Spawnling, not wanting to be left out of the 'weird things that happen to The Maven's kids' club, decided to acquire Kawasaki Disease in August of 2009. Go big or go home, Spawn. I give him a solid 10.0 for rarity and effort. If you're searching the web for firsthand accounts of Kawasaki Disease, you'll find some on my blog.

I like to refer to the boys as The Gremlins. Why? Because they are very much like destructive little gremlins. Duh. Besides, feeding them after midnight is not a good thing. Crumbs in the bed and such.

I am many things - depends on who you ask - but primarily I am a stay-at-home-mom and freelance writer. That's right, folks: This awesomeness is for hire. It took a while for me to take the plunge into paid writing, but turning my passion into a career I can do in my pajamas is too good to pass up. Surprisingly, parenting isn't the only thing I can write about. I do, like, know about other stuff, too. I work hard and I drink a lot of coffee until the job gets done. Send me an email at mavenmayhem@gmail.com if you're interested. And you know you are.

There's another love in my life and its name is Lactation. I am a postpartum doula who is slowly working her way toward becoming a Certified Lactation Consultant. I have a boatload of courses and workshops under my belt - now all I need is some more time in the field and they might take me seriously enough to let me write the board exam. I've done a lot of things, but nursing the gremlins for a combined total of seven years something I'm incredibly proud of. I love working with new families and helping them achieve their goals, too.

Wow. That was really sappy. Let's keep going before I get so sweet I start to rot. Onward!

I am a huge fan of coffee and drink it daily. There's a simple reason for that: I don't drink alcohol. That's right, folks: I do not drink at all. Why? Because I used to drink too much of it. Way too much of it. I've been clean and sober since spring of 1991, and smoke-free since 1996. No drugs, no booze and no smokes and yet I'm a writer. A walking contradiction, I am.

Speaking of contradictions, I'm a blogger who has a thriving social life. How did this happen? Am I really that awesome? Not really, no. The secret is in telling everyone I am. A lot of people I know read my blog, and in it I talk about how cool of a human being I am and how great it is to be me or, at the very least, hang around with me. The result: I have created a fake coolness that people have fallen for. If I had known popularity could be so easily created I would have been head of the cheerleading squad in high school. Well, other than the chubby thighs and my serious lack of symmetrical body rhythm.

I am a fat jogger. The human oxymoron strikes again! Perhaps if I didn't eat so much chocolate I might get skinnier. But that would suck, so I will not.

I was a vegetarian for an entire year. Now I also eat fish, so that makes me a pescatarian. I'm sorry, fishies. Blame the delicious salmon that was calling to me.

My favourite shows are House, Glee, The Tudors, How I Met Your Mother, Doctor Who, Torchwood, Grey's Anatomy and Private Practice.

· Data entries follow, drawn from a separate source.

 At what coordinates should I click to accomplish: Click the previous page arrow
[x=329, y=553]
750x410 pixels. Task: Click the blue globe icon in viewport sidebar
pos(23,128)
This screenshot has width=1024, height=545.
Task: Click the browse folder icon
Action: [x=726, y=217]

Basically, anything that has laughs, sex and/or aliens. Yes. I said aliens. The inner loser emerges.

I read a lot. I will not list all my favourite books because that would take way too long and I would lose readership. My very fave is Harper Lee's To Kill a Mockingbird, followed closely by Neil Gaiman's Neverwhere.

One day, Coldplay's Chris Martin will realize how incredible I am and we will run away to a vegetarian island with a piano and live happily ever after. Just sayin'.

And there you go. A whole lot of things you didn't want to know about me and had no interest in asking. You're welcome.